Research has proven that workers with certain adverse health risks and chronic diseases like diabetes and hypertension are not only less productive, but are also at higher risk of safety lapses.
An unwell worker who experiences frequent giddy spells is more prone to falls, which result in injuries or even death. Diseases such as diabetes, hypertension and high cholesterol pose significant economic burdens in healthcare costs and productivity losses. The Saw Swee Hock School estimated the annual economic cost of diabetes in the working population to exceed $2.5 billion by 2050.
The risks of chronic diseases grow with age. With Singapore's ageing population and increasing life expectancy, individuals look set to stay in the workforce for longer periods. The number of workers who suffer from chronic diseases will rise, and poorly managed chronic diseases will further compromise safety and productivity.
The recently published US-based Rand Wellness Programme Study found that the returns to employers from the disease management component of workplace wellness programmes were more than three times the amount put into them, with the return on investment being US$3.80 (S$5.10) for every dollar spent. It makes long-term investment sense for employers to add the disease management component to their workplace safety and health efforts.

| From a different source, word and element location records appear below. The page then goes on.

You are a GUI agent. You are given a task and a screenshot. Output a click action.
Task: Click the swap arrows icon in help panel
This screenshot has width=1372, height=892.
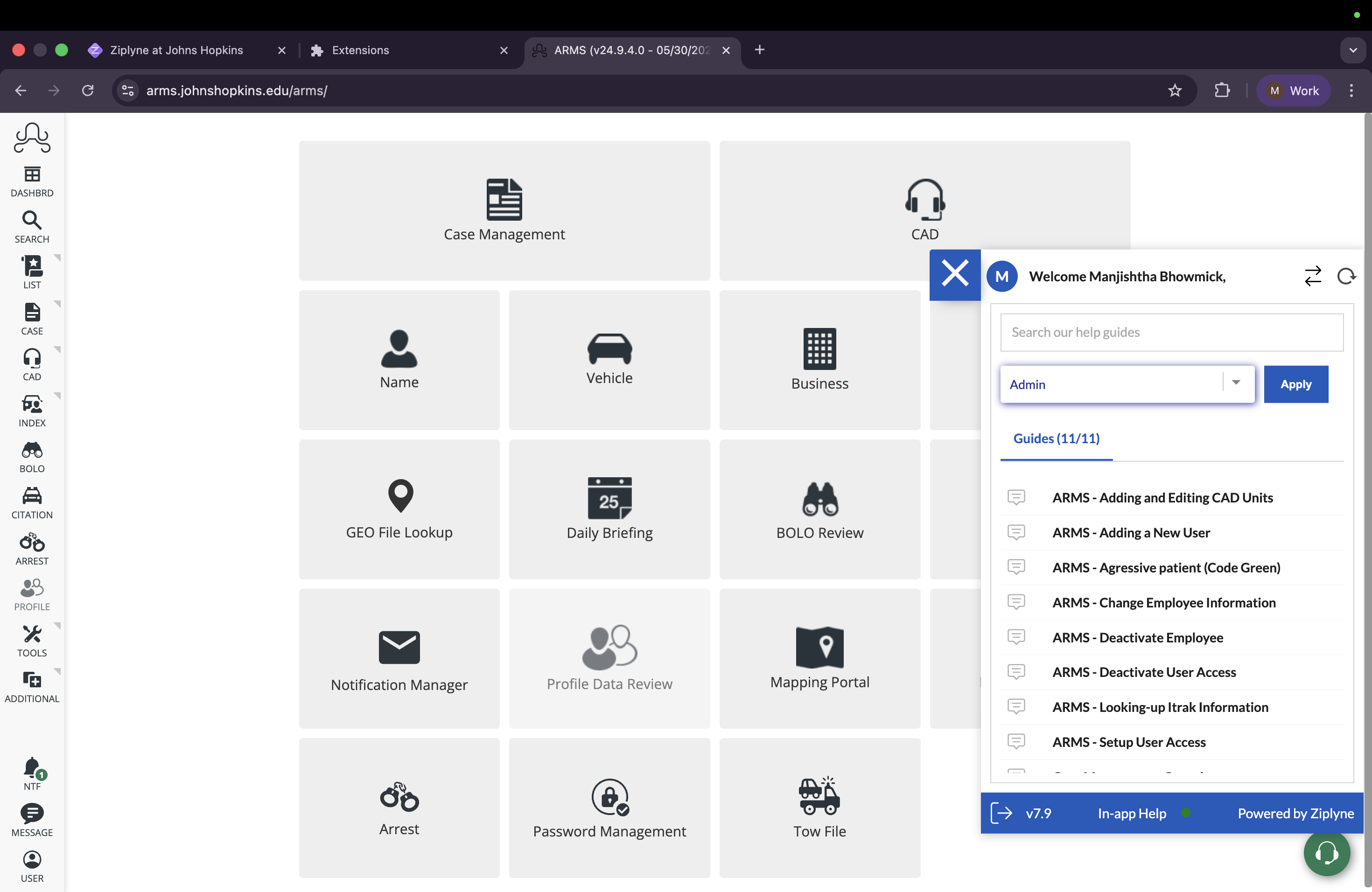(x=1313, y=277)
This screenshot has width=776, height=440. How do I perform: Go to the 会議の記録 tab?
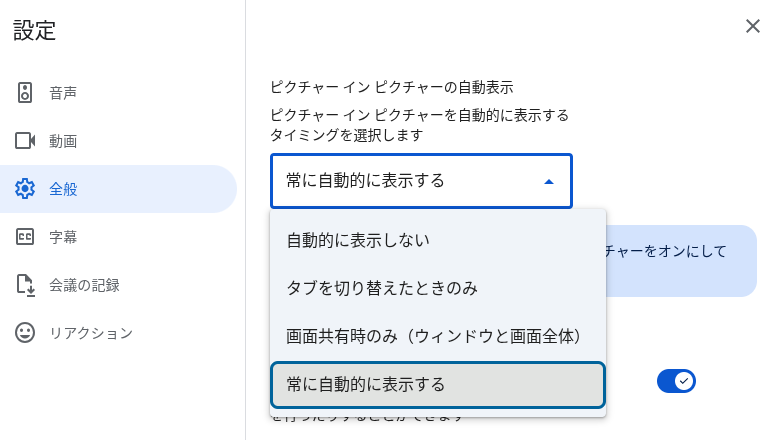coord(84,285)
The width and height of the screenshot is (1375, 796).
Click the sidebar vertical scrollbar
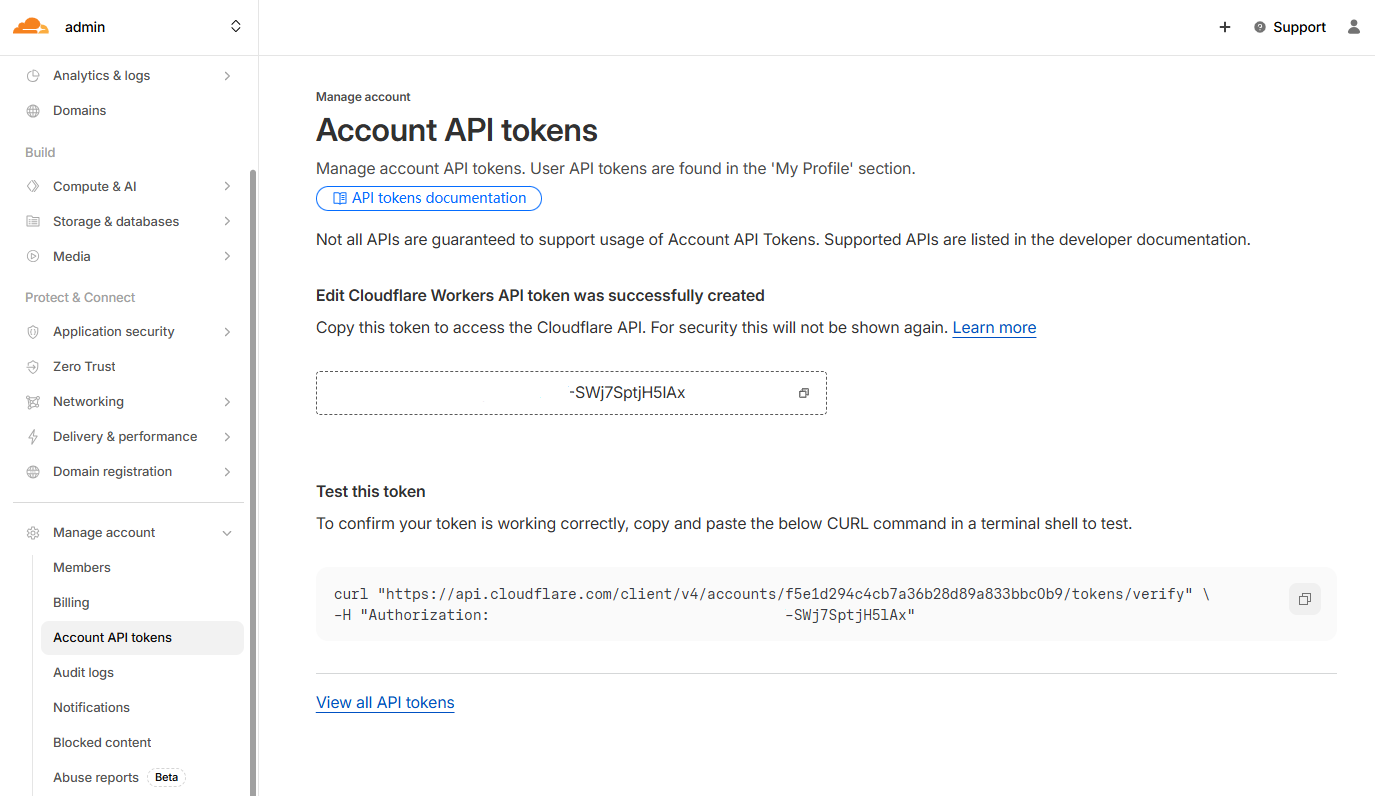(253, 480)
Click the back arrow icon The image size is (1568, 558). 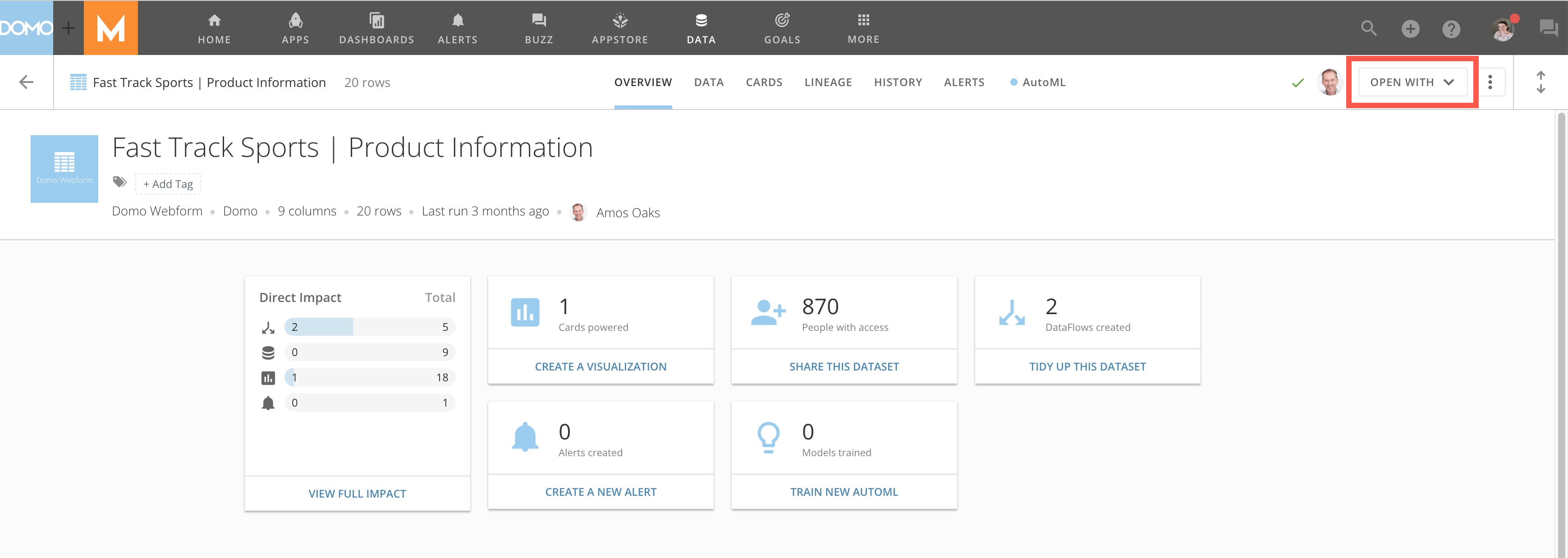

The Total WSH addresses the health-safety gap by providing an integrated approach to managing occupational safety and health issues holistically.
In this approach, a comprehensive assessment takes the safety and health status of an organisation into consideration, recommends customised intervention programmes, followed by the monitoring and review of these programmes. The Total WSH service can help equip employers with the means to tackle chronic diseases at the workplace, including diabetes, hypertension and high cholesterol.
Intervention programmes for disease screening, treatment and management - such as the Chronic Disease Management Programme - can be incorporated into safety and health efforts at workplaces.
Workplace safety and workplace health are not isolated issues. Risks at the workplace clearly affect health, and the health condition of an individual may modify the risks at the workplace.
Adopting both Vision Zero and Total WSH will help bring down accident rates and help Singapore reach its target by 2028, or perhaps earlier, and ultimately enable individuals to enjoy long, healthy and productive lives, beyond productivity and bottom lines.
•The writer is associate professor at the Saw Swee Hock School of Public Health, National University of Singapore.